**Task objective**. In the entries that follow, the lines from the line containing "The width and" up to and including the line containing "Where should I" must be copied exactly, with pictures omitted.

**Raw data**.
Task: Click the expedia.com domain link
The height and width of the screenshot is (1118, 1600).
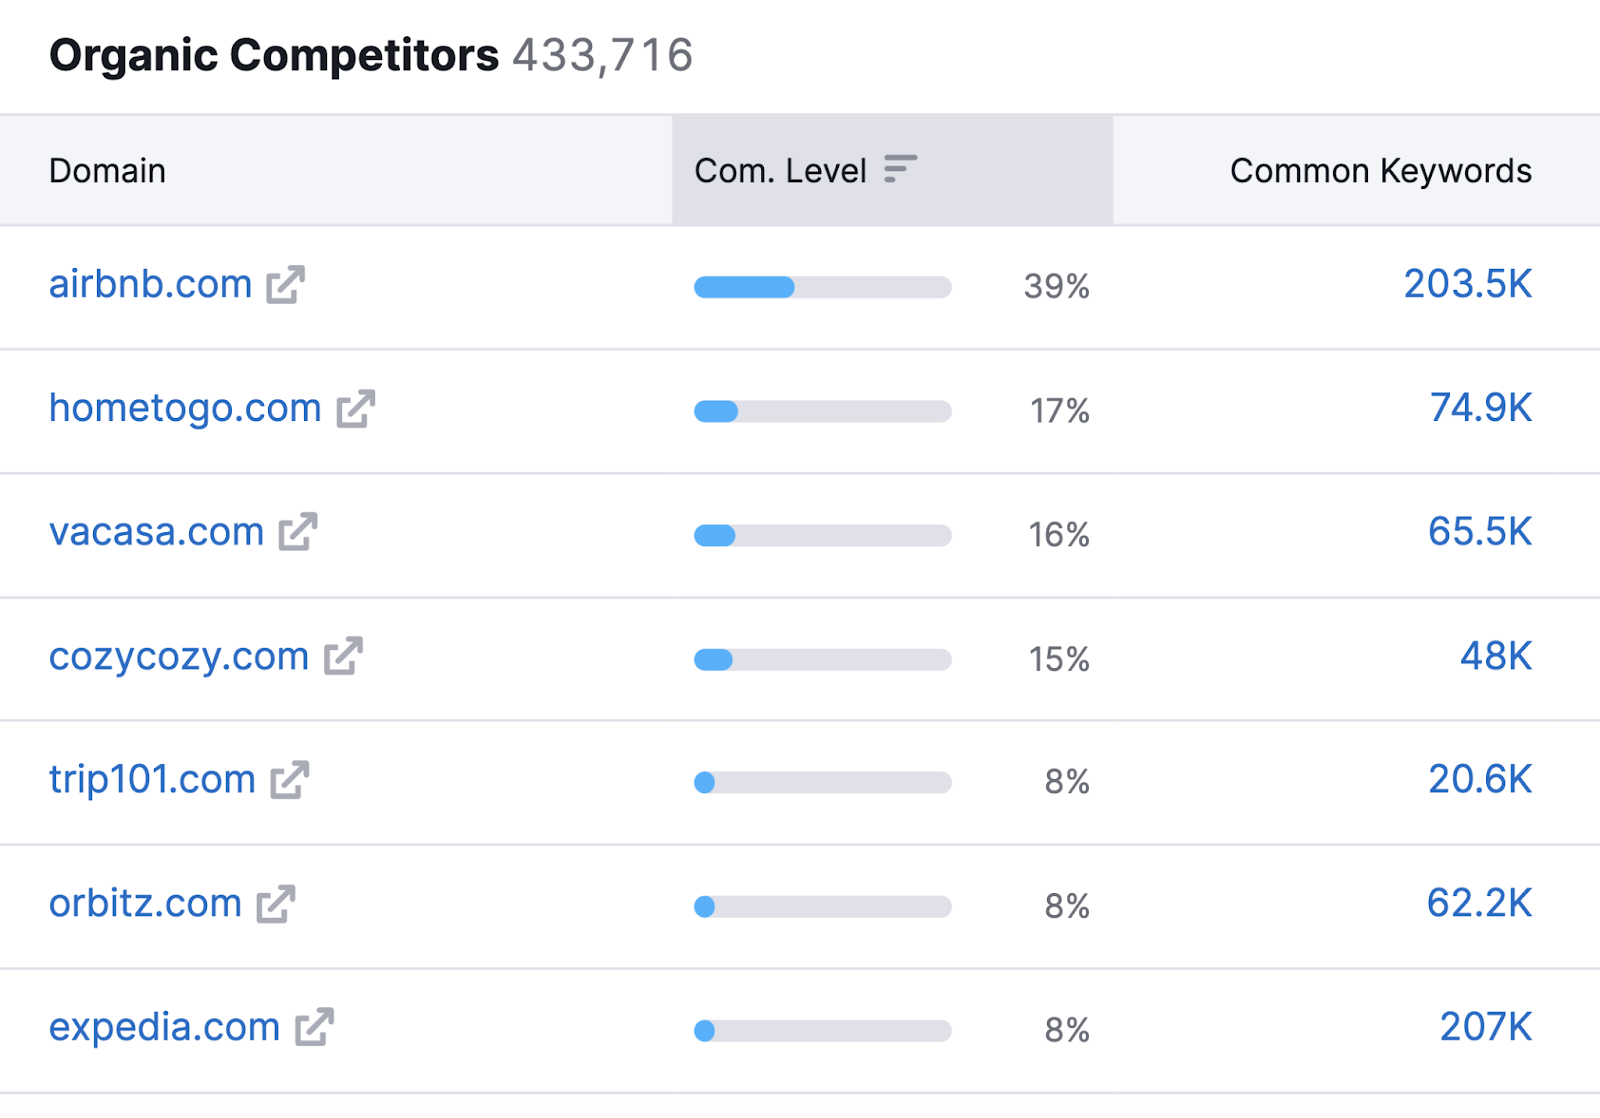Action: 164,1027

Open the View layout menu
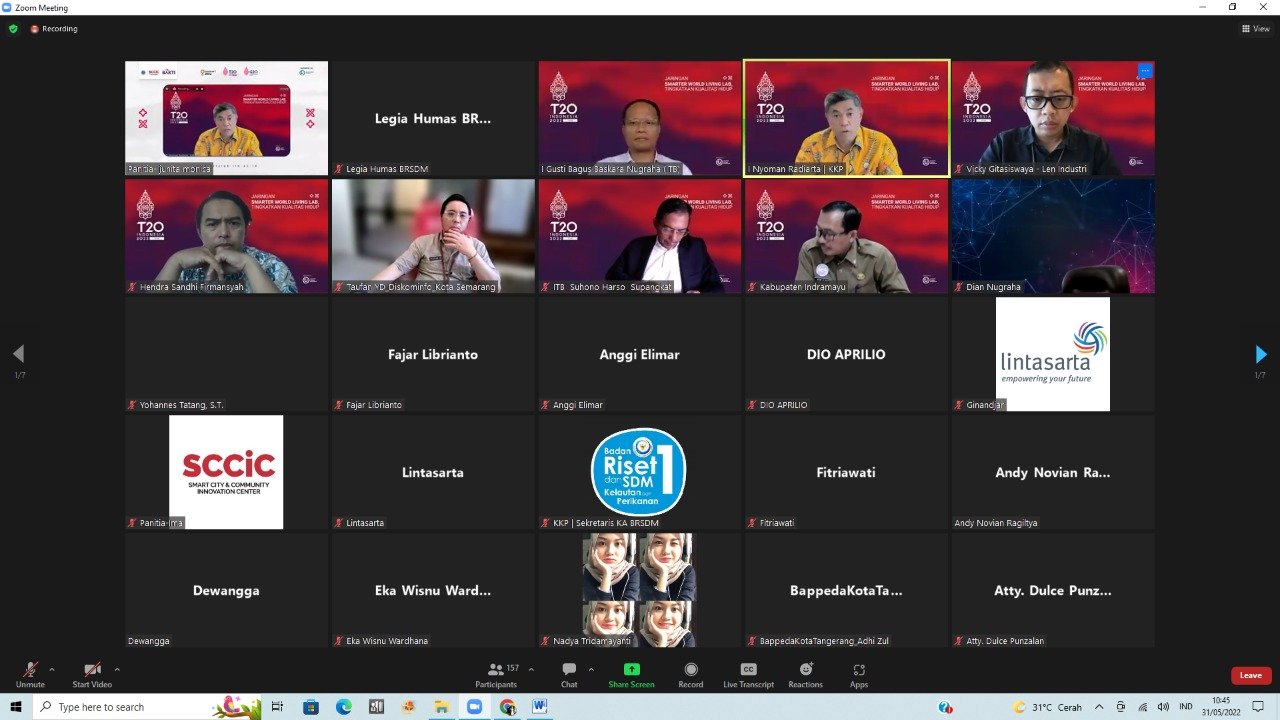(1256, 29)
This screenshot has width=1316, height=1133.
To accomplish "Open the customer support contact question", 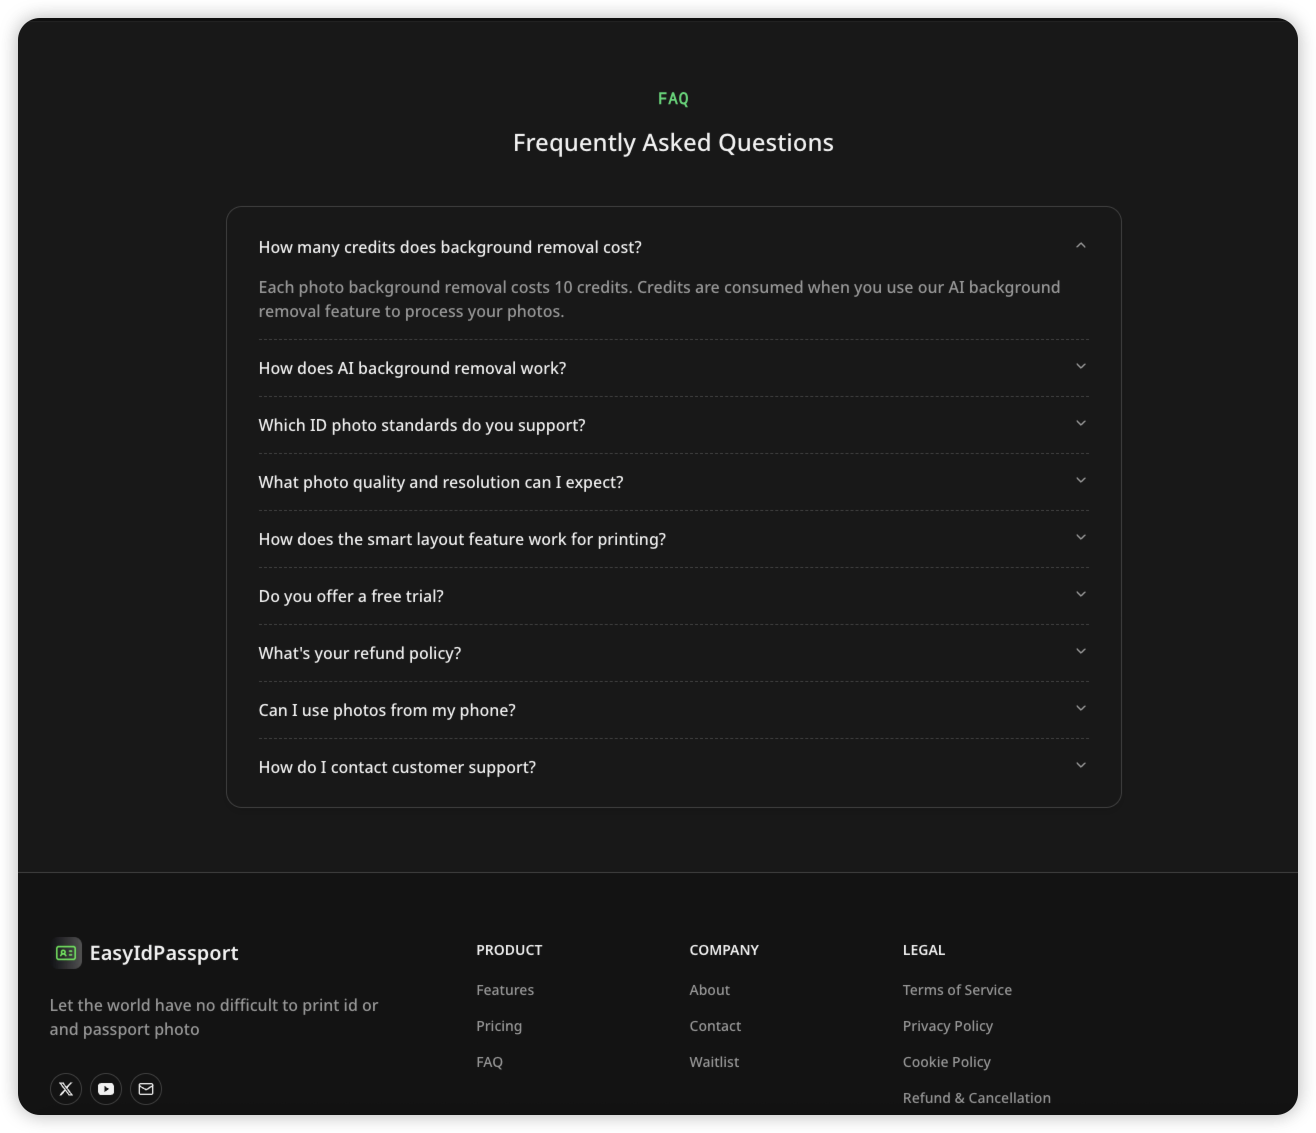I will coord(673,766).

* * *

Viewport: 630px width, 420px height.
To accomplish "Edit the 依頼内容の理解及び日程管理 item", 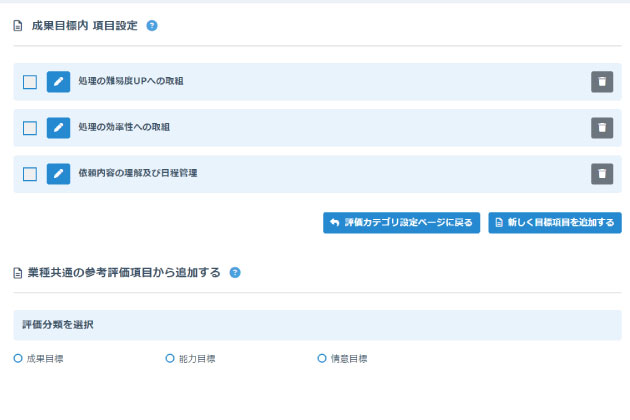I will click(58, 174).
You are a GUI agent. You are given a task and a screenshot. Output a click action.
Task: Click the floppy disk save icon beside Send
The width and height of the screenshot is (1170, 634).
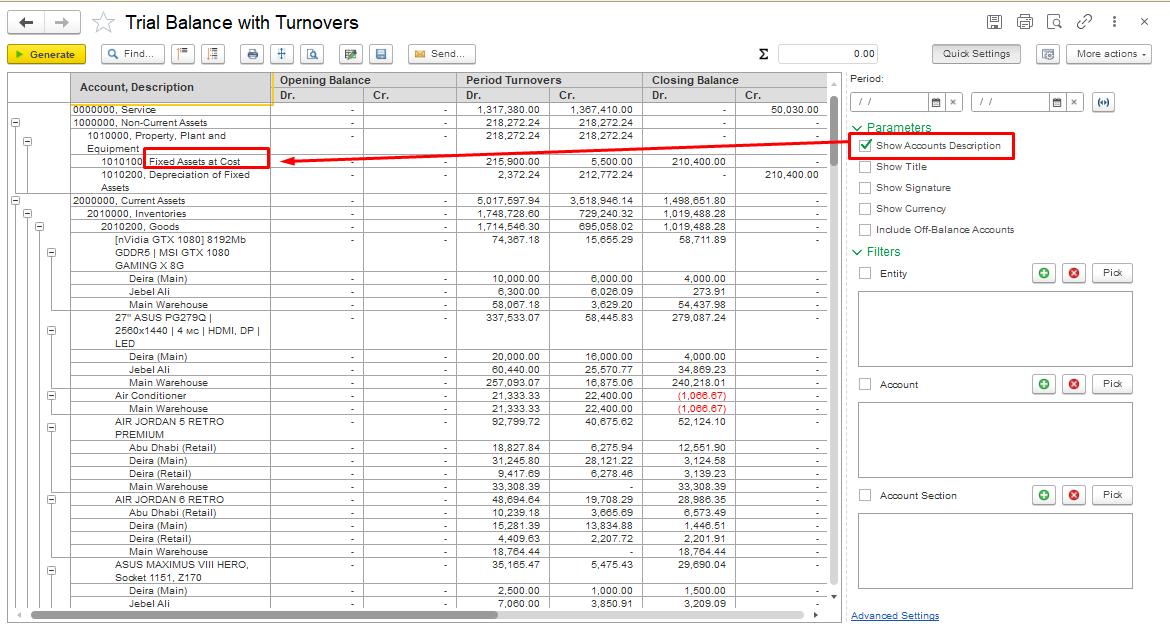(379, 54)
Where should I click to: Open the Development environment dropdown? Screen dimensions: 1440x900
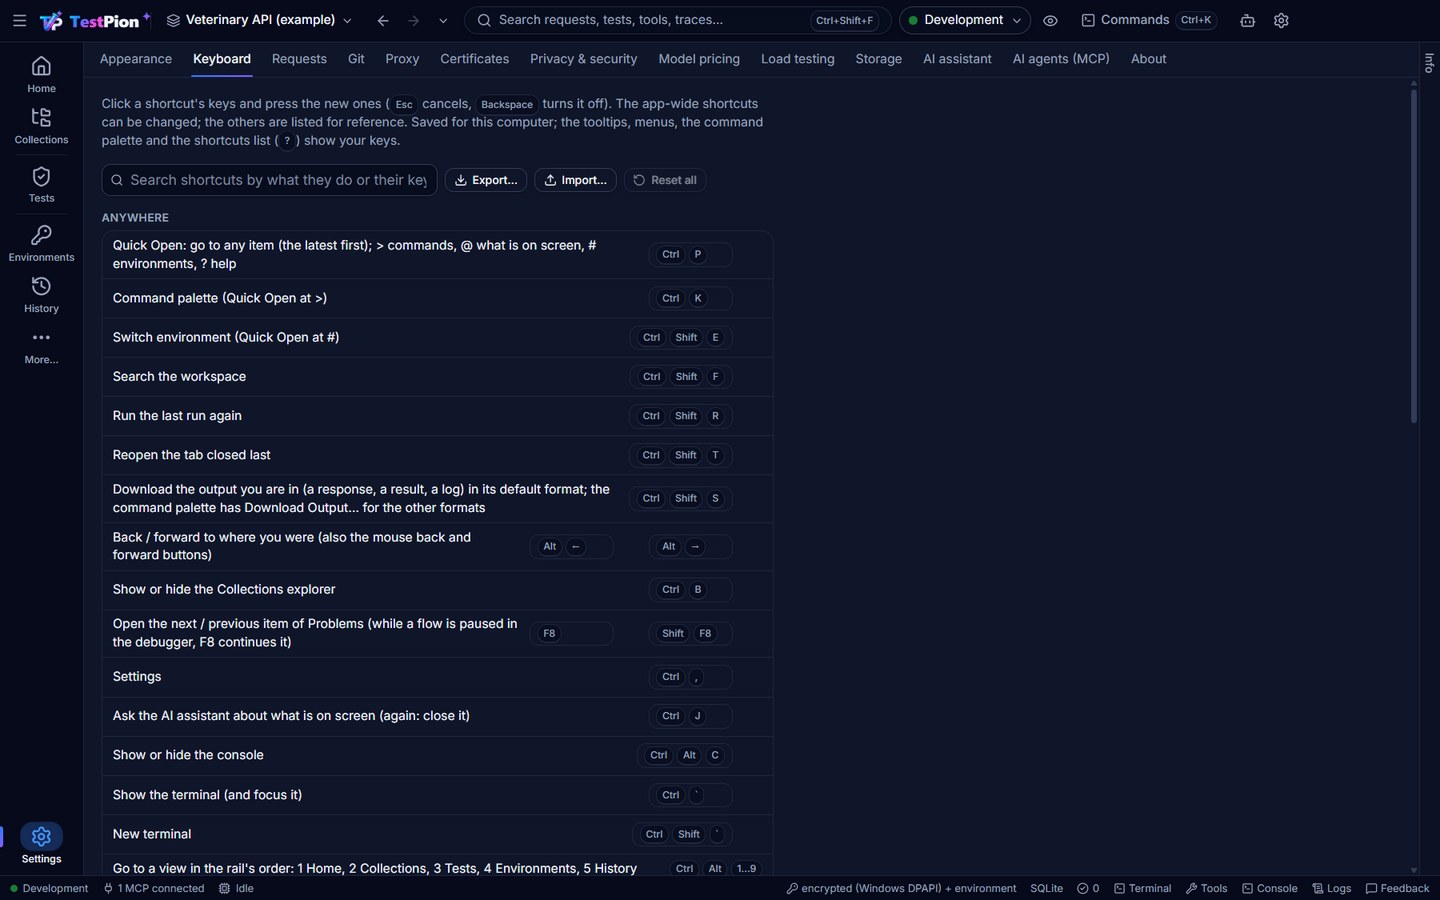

--

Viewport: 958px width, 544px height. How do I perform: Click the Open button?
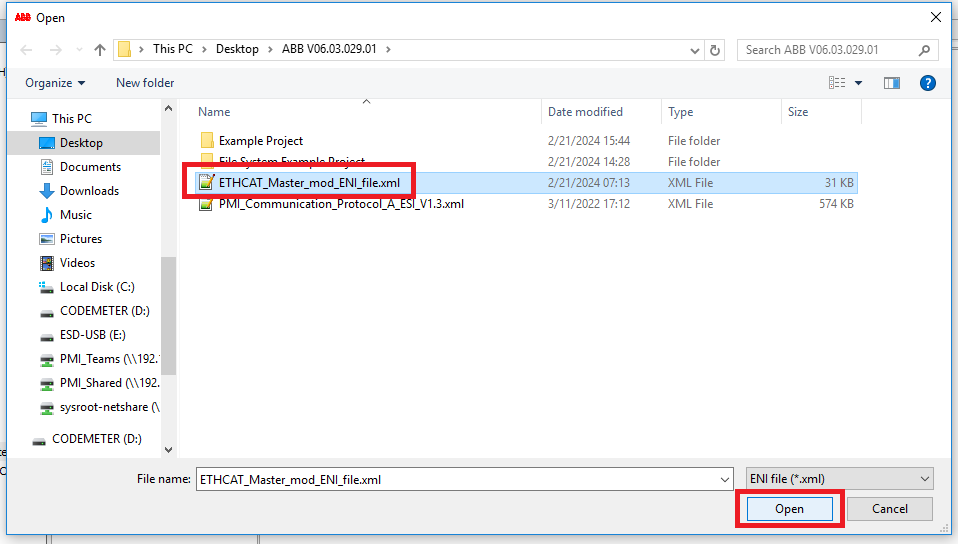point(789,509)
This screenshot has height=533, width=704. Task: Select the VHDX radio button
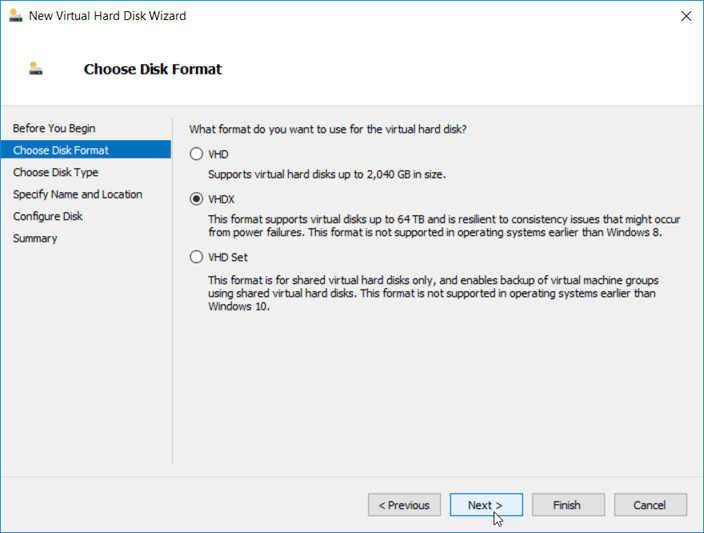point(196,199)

**Response area**.
The width and height of the screenshot is (1170, 634).
(379, 54)
Where should I click to: Open the Development environment dropdown? Screen dimensions: 1440x900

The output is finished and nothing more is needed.